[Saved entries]
____

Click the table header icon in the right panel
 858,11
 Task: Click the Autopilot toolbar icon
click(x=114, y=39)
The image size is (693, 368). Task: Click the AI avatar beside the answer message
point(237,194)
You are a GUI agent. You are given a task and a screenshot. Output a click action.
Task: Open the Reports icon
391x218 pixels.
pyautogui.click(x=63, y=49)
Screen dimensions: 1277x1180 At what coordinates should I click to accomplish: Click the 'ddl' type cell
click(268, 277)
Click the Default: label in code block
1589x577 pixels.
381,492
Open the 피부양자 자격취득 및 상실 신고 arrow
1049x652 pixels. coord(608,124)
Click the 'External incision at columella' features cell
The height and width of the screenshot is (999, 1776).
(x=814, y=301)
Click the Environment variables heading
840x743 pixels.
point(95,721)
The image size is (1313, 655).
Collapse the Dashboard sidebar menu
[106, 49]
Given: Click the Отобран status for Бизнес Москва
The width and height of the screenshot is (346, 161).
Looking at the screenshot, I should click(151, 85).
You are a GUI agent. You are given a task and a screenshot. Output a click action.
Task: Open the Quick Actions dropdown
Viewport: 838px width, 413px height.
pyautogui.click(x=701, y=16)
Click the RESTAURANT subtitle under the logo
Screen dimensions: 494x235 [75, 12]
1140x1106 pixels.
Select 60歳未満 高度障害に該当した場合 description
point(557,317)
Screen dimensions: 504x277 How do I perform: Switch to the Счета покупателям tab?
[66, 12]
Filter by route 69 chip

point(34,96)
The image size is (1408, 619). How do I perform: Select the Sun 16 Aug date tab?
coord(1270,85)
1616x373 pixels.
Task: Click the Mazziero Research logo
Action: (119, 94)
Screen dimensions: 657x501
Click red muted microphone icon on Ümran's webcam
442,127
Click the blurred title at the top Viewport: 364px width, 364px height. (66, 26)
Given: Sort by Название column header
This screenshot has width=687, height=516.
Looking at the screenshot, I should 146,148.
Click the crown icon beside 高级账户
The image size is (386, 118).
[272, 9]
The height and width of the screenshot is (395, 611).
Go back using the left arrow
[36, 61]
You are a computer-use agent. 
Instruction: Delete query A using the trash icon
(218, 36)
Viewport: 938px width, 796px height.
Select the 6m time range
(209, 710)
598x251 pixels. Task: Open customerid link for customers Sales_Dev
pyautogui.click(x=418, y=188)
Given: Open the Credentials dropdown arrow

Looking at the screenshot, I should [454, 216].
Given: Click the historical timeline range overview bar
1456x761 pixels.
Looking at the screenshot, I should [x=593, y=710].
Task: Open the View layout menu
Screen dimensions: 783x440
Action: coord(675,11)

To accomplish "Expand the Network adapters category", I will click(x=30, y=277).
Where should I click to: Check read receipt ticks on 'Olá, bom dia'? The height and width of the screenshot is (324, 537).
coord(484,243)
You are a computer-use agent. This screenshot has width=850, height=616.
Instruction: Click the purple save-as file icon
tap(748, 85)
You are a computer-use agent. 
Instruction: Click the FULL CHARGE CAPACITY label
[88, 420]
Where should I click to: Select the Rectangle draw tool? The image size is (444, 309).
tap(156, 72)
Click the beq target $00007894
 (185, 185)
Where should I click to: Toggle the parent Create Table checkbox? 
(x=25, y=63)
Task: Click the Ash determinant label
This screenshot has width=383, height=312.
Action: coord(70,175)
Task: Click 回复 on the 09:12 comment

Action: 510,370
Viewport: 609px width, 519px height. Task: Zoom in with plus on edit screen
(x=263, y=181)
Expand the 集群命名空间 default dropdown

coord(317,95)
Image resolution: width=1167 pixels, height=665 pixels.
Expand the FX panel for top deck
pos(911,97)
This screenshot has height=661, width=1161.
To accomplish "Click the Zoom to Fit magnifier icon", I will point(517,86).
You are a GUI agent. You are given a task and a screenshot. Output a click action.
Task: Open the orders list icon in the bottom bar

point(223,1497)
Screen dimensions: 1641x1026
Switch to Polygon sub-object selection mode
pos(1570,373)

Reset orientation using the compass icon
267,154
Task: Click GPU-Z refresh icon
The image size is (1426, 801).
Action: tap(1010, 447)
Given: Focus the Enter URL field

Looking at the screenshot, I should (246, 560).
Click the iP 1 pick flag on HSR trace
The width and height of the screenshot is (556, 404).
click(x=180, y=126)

____

● Work request:
When you answer, repeat every record exactly, omitting nothing.

● Reply:
Click the table header icon in the right panel
 858,11
 Task: Click the Autopilot toolbar icon
click(x=114, y=39)
The image size is (693, 368). Task: Click the AI avatar beside the answer message
point(237,194)
You are a GUI agent. You are given a task and a screenshot. Output a click action.
Task: Open the Reports icon
391x218 pixels.
pyautogui.click(x=63, y=49)
Screen dimensions: 1277x1180 At what coordinates should I click to accomplish: Click the 'ddl' type cell
click(268, 277)
Click the Default: label in code block
1589x577 pixels.
381,492
Open the 피부양자 자격취득 및 상실 신고 arrow
1049x652 pixels. coord(608,124)
Click the 'External incision at columella' features cell
The height and width of the screenshot is (999, 1776).
(x=814, y=301)
Click the Environment variables heading
840x743 pixels.
point(95,721)
The image size is (1313, 655).
Collapse the Dashboard sidebar menu
[106, 49]
Given: Click the Отобран status for Бизнес Москва
The width and height of the screenshot is (346, 161).
Looking at the screenshot, I should click(151, 85).
You are a GUI agent. You are given a task and a screenshot. Output a click action.
Task: Open the Quick Actions dropdown
Viewport: 838px width, 413px height.
pyautogui.click(x=701, y=16)
Click the RESTAURANT subtitle under the logo
Screen dimensions: 494x235 [75, 12]
1140x1106 pixels.
Select 60歳未満 高度障害に該当した場合 description
point(557,317)
Screen dimensions: 504x277 How do I perform: Switch to the Счета покупателям tab?
[66, 12]
Filter by route 69 chip

point(34,96)
The image size is (1408, 619). How do I perform: Select the Sun 16 Aug date tab?
coord(1270,85)
1616x373 pixels.
Task: Click the Mazziero Research logo
Action: (119, 94)
Screen dimensions: 657x501
Click red muted microphone icon on Ümran's webcam
442,127
Click the blurred title at the top Viewport: 364px width, 364px height. (66, 26)
Given: Sort by Название column header
This screenshot has width=687, height=516.
Looking at the screenshot, I should 146,148.
Click the crown icon beside 高级账户
The image size is (386, 118).
[272, 9]
The height and width of the screenshot is (395, 611).
Go back using the left arrow
[36, 61]
You are a computer-use agent. 
Instruction: Delete query A using the trash icon
(218, 36)
Viewport: 938px width, 796px height.
Select the 6m time range
(209, 710)
598x251 pixels. Task: Open customerid link for customers Sales_Dev
pyautogui.click(x=418, y=188)
Given: Open the Credentials dropdown arrow

Looking at the screenshot, I should [454, 216].
Given: Click the historical timeline range overview bar
1456x761 pixels.
Looking at the screenshot, I should [x=593, y=710].
Task: Open the View layout menu
Screen dimensions: 783x440
Action: coord(675,11)

To accomplish "Expand the Network adapters category", I will click(x=30, y=277).
Where should I click to: Check read receipt ticks on 'Olá, bom dia'? The height and width of the screenshot is (324, 537).
coord(484,243)
You are a computer-use agent. This screenshot has width=850, height=616.
Instruction: Click the purple save-as file icon
tap(748, 85)
You are a computer-use agent. 
Instruction: Click the FULL CHARGE CAPACITY label
[88, 420]
Where should I click to: Select the Rectangle draw tool? The image size is (444, 309).
tap(156, 72)
Click the beq target $00007894
 (185, 185)
Where should I click to: Toggle the parent Create Table checkbox? 
(x=25, y=63)
Task: Click the Ash determinant label
This screenshot has width=383, height=312.
Action: coord(70,175)
Task: Click 回复 on the 09:12 comment

Action: 510,370
Viewport: 609px width, 519px height. Task: Zoom in with plus on edit screen
(x=263, y=181)
Expand the 集群命名空间 default dropdown

coord(317,95)
Image resolution: width=1167 pixels, height=665 pixels.
Expand the FX panel for top deck
pos(911,97)
This screenshot has height=661, width=1161.
To accomplish "Click the Zoom to Fit magnifier icon", I will point(517,86).
You are a GUI agent. You are given a task and a screenshot. Output a click action.
Task: Open the orders list icon in the bottom bar

point(223,1497)
Screen dimensions: 1641x1026
Switch to Polygon sub-object selection mode
pos(1570,373)

Reset orientation using the compass icon
267,154
Task: Click GPU-Z refresh icon
The image size is (1426, 801).
Action: tap(1010, 447)
Given: Focus the Enter URL field

Looking at the screenshot, I should (246, 560).
Click the iP 1 pick flag on HSR trace
The width and height of the screenshot is (556, 404).
click(x=180, y=126)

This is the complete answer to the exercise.